The second section of Āryabhaṭiya, titled Ganitapādd, a contains a stanza indicating a method for the computation of the sine table. There are several ambiguities in correctly interpreting the meaning of this verse. For example, the following is a translation of the verse given by Katz wherein the words in square brackets are insertions of the translator and not translations of texts in the verse.
- "When the second half-[chord] partitioned is less than the first half-chord, which is [approximately equal to] the [corresponding] arc, by a certain amount, the remaining [sine-differences] are less [than the previous ones] each by that amount of that divided by the first half-chord."

This may be referring to the fact that the second derivative of the sine function is equal to the negative of the sine function.

==Alleged influence hypothesis and rebuttal==
Some historians of mathematics have argued that the sine table given in Āryabhaṭiya was an adaptation of earlier such tables constructed by mathematicians and astronomers of ancient Greece.
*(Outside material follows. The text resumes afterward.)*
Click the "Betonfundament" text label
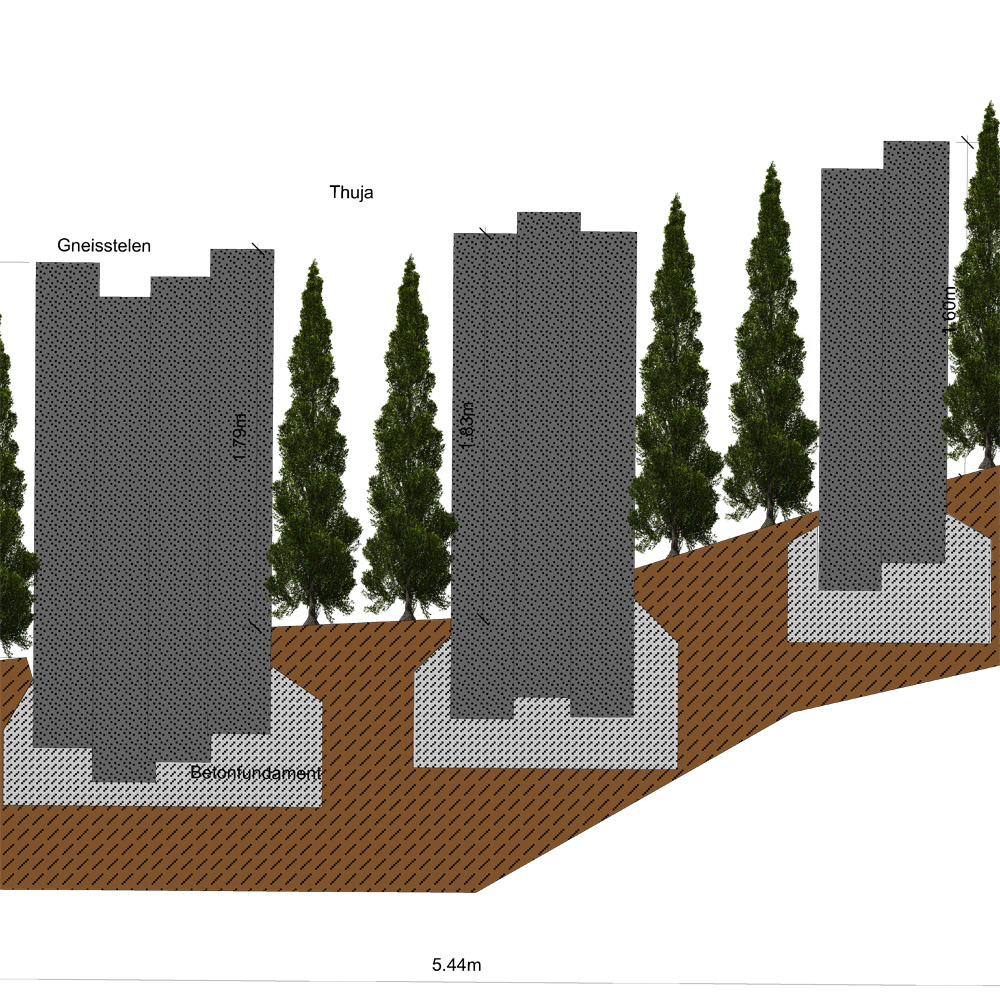The image size is (1000, 1000). click(x=255, y=773)
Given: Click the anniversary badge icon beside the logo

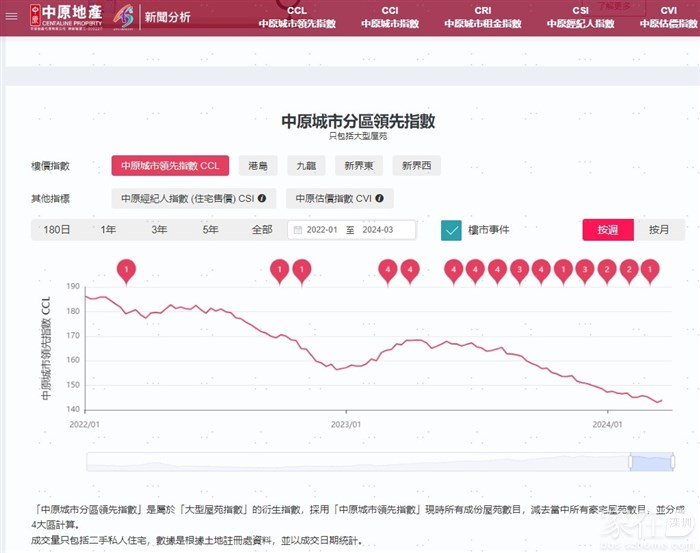Looking at the screenshot, I should coord(124,16).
Historian David Pingree was an exponent of such a view. Assuming this hypothesis, G. J. Toomer writes, "Hardly any documentation exists for the earliest arrival of Greek astronomical models in India, or for that matter what those models would have looked like. So it is very difficult to ascertain the extent to which what has come down to us represents transmitted knowledge, and what is original with Indian scientists. ... The truth is probably a tangled mixture of both."
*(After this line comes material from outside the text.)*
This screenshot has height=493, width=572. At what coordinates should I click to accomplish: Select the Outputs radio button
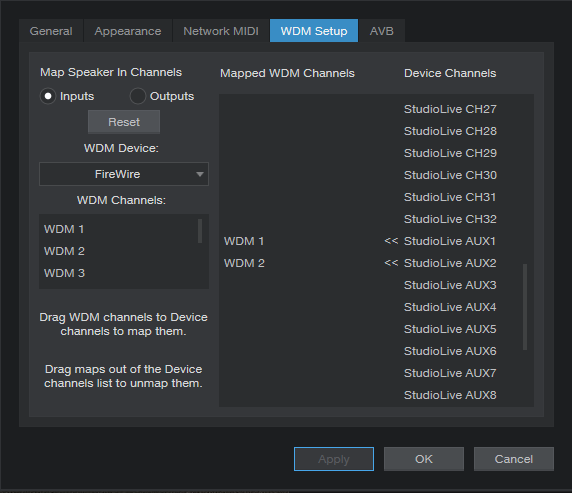coord(138,96)
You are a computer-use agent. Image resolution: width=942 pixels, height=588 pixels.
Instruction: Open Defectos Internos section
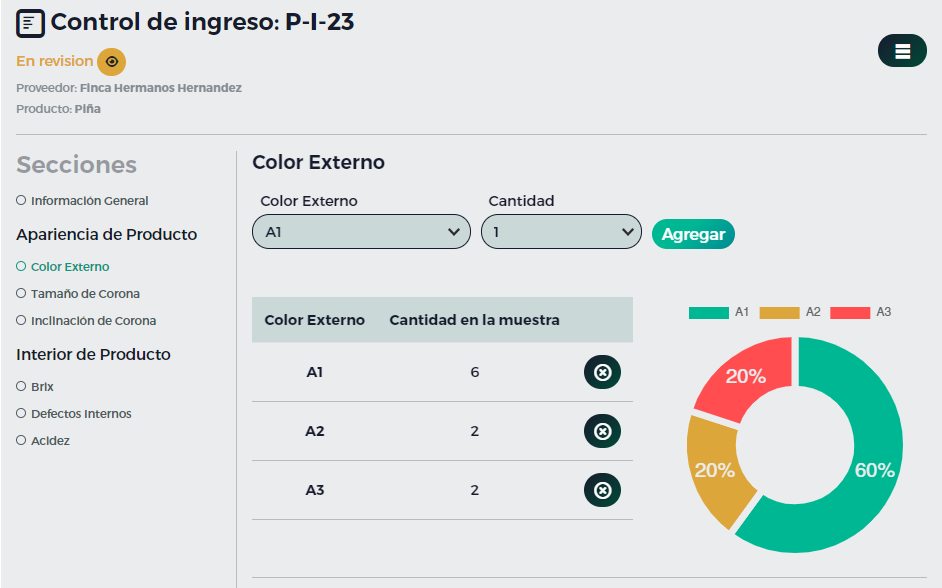(81, 414)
However, this notion of transmission has been challenged and refuted by multiple scholars. Bo Klintberg demonstrated that the scholarly consensus advocating for a Greek-origin promoted by historians like Pingree and others, relied almost entirely on Toomer's 1973 paper, which Toomer himself cast doubt on his earlier mathematical reconstructions in the footnote in his 1984 paper, yet subsequent historians continued to cite the original claims of Toomers as conclusive proof completely ignoring the discrepancies.